PROVIDED ENTRIES:

________

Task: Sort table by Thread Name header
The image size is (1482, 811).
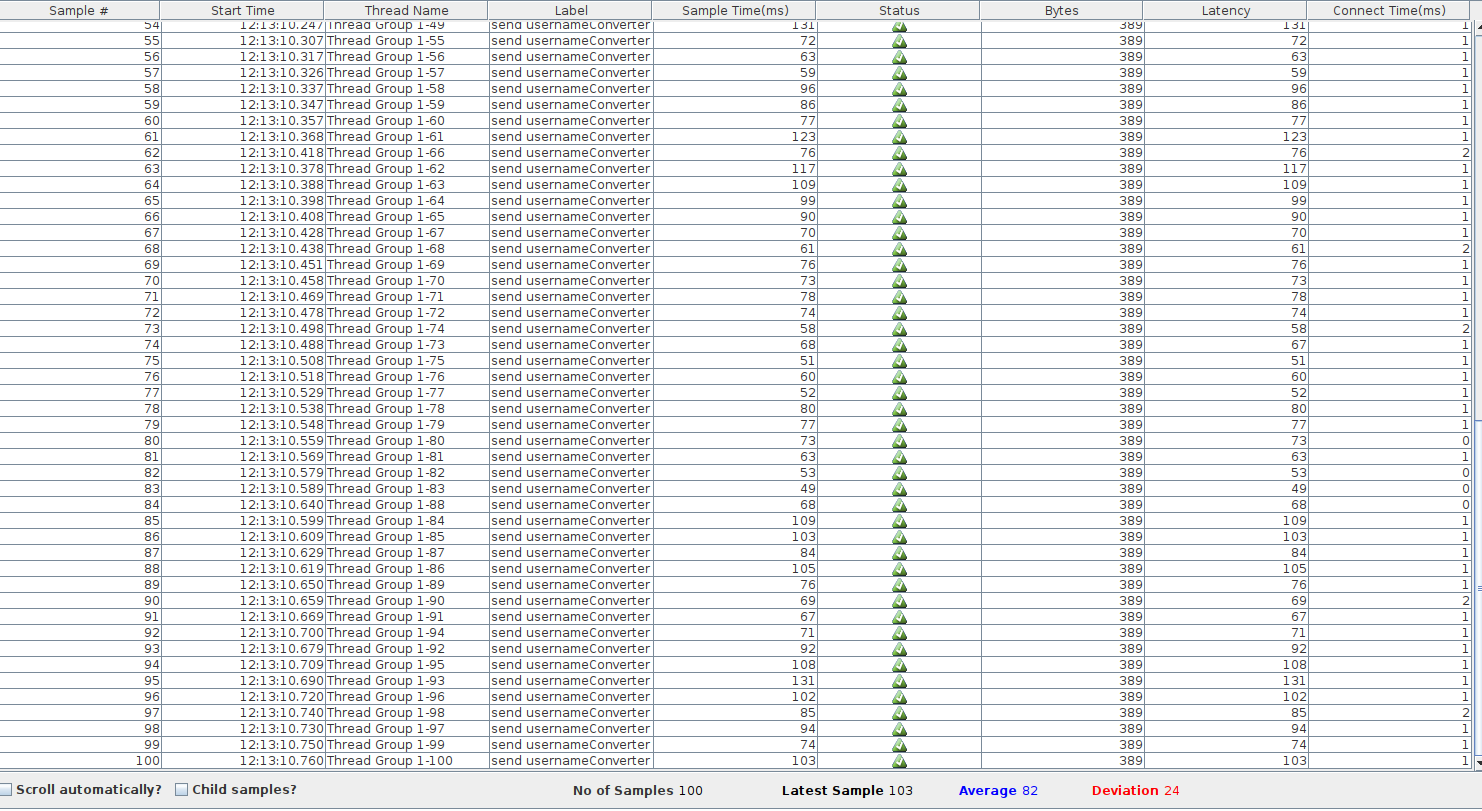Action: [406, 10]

________

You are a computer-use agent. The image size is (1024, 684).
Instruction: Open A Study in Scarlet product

________

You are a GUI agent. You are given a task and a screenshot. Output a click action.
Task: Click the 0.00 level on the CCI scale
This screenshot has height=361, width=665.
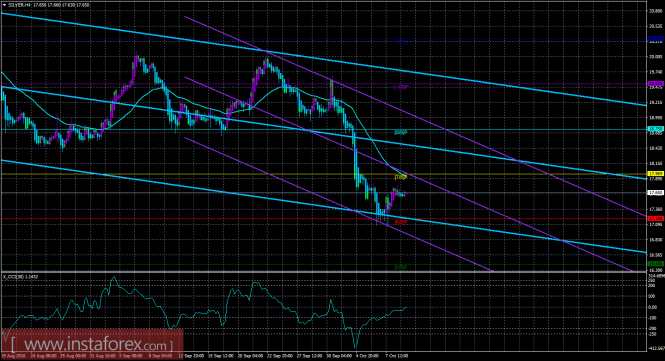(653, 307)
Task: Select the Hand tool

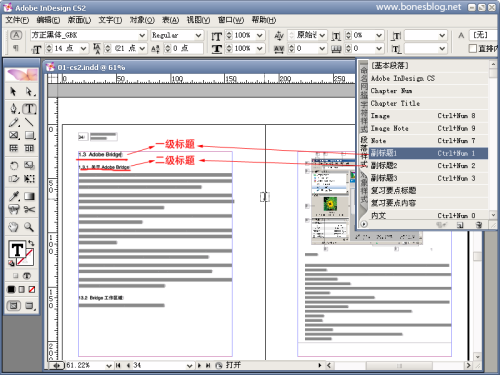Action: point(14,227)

________

PROBLEM TO SOLVE:
After reading the entries above, report the number of lines that include the string "agent". Give no other text.

ANSWER TO THIS PROBLEM:
2